One of Bo Crawford’s girlfriends, Cindy Purdy, twice gave Roy a blow job in Bo’s car while he was in a bar. Cindy was nineteen then, four years older than Roy. She was a pretty little blonde who’d come up to Chicago from Oklahoma, sipped grain alcohol cut with orange juice from a flask she kept in her purse, and carried a switchblade knife. Cindy disappeared about a year later. Roy asked his cousin what happened to her and Kip said she’d taken off with “a gray hair” who worked in the oil business and was living with him somewhere in Texas, so Roy never saw her again.

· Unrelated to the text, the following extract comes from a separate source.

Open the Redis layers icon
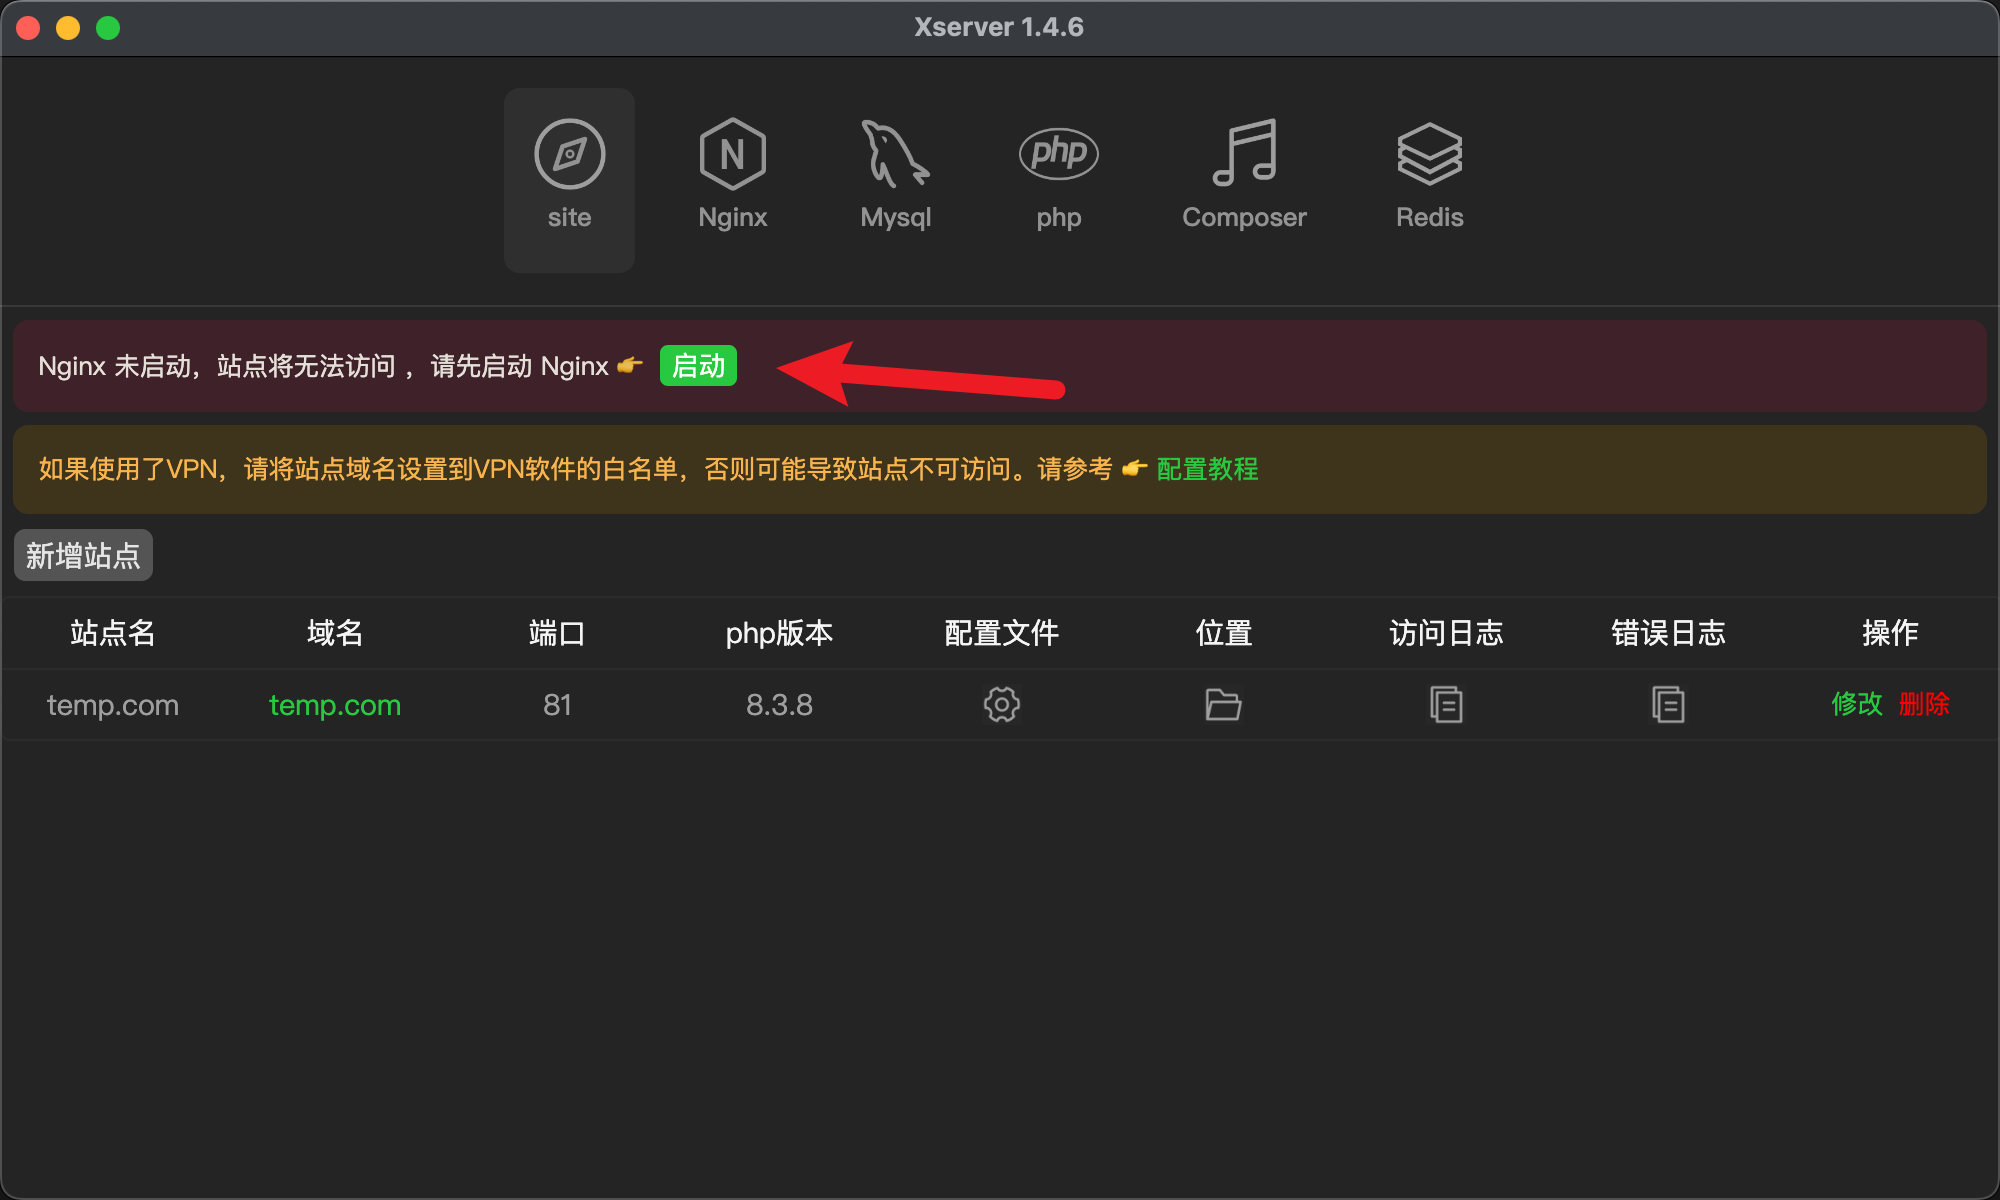The height and width of the screenshot is (1200, 2000). pos(1429,154)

Kip told Roy that Rinky Dink used to “run errands,” as Rink called them, for Johnny Kay and a cohort of Johnny’s named Teddy Fitts. Kay would scope out a target, figure the best time of day or night to hit a retail store, usually the day before a bank armored car picked up the week’s receipts, and send in Teddy Fitts to knock it off. After Fitts came out of the place, Rinky Dink, who’d been waiting nearby on his Harley, would swoop in, grab the swag and speed away. Johnny Kay then pulled up in a stolen car he’d changed the plates on, Teddy jumped in, and Johnny drove off in the direction opposite to the one Rinky Dink headed in. This gambit worked well until the bandit trio chose to rob a grocery store in Kenosha, Wisconsin, where a sixteen year old bag boy got the drop on Teddy Fitts and drilled him three times with a .22 caliber handgun he carried in a back pocket. When Teddy didn’t come out of the store right away both Rink and Johnny split. Teddy didn’t die until the next day and never said a word to the authorities before he did. After that, Rinky Dink quit the holdup business, telling Johnny Kay, “I had a bad feelin’ in the morning. There was a cold, noisy wind blowin’, what the Apaches call the devil’s breath. We shoulda called it off.”
Rinky Dink worked part time in a salvage yard pulling parts out of wrecked cars and trucks. All he really cared about was his motorcycle, which he had painted bright red and kept in perfect running condition. Cindy Purdy told Roy she had a “ditch deep” crush on Rinky Dink but that he just pushed her away when she went for his fly. Rink hung out with the group but kept quiet most of the time, just grinned and drank beer from the bottle. In Roy’s dream, Rinky Dink was leaning against a parked car at nightfall in front of a bar with an orange neon sign in the window that blinked the name “Armando’s” on and off. He was wearing an unzipped navy blue windbreaker and his caramel-colored pompadour rippled in the breeze. As usual, he was grinning. There was a blonde-haired girl sitting in the front seat of the car on the passenger side. Roy could not see her face but he thought it might have been Cindy Purdy.